Raw data:
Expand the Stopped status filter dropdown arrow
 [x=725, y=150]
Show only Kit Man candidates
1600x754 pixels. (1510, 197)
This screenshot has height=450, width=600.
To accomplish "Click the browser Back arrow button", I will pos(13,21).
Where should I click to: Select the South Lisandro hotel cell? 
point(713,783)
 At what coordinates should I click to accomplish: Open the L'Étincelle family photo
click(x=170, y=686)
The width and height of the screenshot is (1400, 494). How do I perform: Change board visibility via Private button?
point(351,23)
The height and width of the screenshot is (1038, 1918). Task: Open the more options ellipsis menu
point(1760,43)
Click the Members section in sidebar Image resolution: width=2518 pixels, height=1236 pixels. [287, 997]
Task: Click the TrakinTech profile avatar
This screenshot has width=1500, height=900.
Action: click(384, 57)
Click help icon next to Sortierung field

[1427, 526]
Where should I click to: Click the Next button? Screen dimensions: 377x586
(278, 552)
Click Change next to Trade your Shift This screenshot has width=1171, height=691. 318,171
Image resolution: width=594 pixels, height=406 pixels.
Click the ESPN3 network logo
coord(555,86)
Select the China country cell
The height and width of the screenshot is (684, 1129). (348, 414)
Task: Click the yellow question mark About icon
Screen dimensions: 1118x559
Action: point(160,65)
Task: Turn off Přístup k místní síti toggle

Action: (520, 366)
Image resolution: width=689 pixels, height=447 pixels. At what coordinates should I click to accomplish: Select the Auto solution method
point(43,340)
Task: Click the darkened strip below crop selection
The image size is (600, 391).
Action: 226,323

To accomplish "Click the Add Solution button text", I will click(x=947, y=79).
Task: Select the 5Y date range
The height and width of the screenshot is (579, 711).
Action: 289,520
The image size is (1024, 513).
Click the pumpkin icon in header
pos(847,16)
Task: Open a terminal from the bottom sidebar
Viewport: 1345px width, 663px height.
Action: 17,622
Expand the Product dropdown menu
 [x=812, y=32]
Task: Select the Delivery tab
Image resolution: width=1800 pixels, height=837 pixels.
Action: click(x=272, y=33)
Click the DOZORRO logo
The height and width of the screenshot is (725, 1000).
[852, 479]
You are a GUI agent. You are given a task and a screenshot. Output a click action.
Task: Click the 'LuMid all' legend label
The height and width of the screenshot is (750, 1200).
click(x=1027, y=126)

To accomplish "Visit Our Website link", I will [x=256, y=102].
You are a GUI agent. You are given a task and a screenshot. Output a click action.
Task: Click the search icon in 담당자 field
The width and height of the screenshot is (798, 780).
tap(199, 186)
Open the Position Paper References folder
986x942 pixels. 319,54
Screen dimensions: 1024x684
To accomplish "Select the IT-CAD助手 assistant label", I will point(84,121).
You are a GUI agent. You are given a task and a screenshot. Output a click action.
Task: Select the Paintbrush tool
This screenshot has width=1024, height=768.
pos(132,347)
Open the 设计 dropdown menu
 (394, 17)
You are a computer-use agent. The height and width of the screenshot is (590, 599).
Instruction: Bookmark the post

What the exercise asks: The lines from the one containing "Task: Turn off Přístup k místní síti toggle" through the last line of the material above are to be copied exactly, both ends included.

Answer to this problem:
Task: Turn off Přístup k místní síti toggle

Action: (520, 366)
Image resolution: width=689 pixels, height=447 pixels. At what coordinates should I click to accomplish: Select the Auto solution method
point(43,340)
Task: Click the darkened strip below crop selection
The image size is (600, 391).
Action: 226,323

To accomplish "Click the Add Solution button text", I will click(x=947, y=79).
Task: Select the 5Y date range
The height and width of the screenshot is (579, 711).
Action: 289,520
The image size is (1024, 513).
Click the pumpkin icon in header
pos(847,16)
Task: Open a terminal from the bottom sidebar
Viewport: 1345px width, 663px height.
Action: 17,622
Expand the Product dropdown menu
 [x=812, y=32]
Task: Select the Delivery tab
Image resolution: width=1800 pixels, height=837 pixels.
Action: click(x=272, y=33)
Click the DOZORRO logo
The height and width of the screenshot is (725, 1000).
[852, 479]
You are a GUI agent. You are given a task and a screenshot. Output a click action.
Task: Click the 'LuMid all' legend label
The height and width of the screenshot is (750, 1200).
click(x=1027, y=126)

To accomplish "Visit Our Website link", I will [x=256, y=102].
You are a GUI agent. You are given a task and a screenshot. Output a click action.
Task: Click the search icon in 담당자 field
The width and height of the screenshot is (798, 780).
tap(199, 186)
Open the Position Paper References folder
986x942 pixels. 319,54
Screen dimensions: 1024x684
To accomplish "Select the IT-CAD助手 assistant label", I will point(84,121).
You are a GUI agent. You are given a task and a screenshot. Output a click action.
Task: Select the Paintbrush tool
This screenshot has width=1024, height=768.
pos(132,347)
Open the 设计 dropdown menu
 (394, 17)
You are a computer-use agent. The height and width of the screenshot is (590, 599).
Instruction: Bookmark the post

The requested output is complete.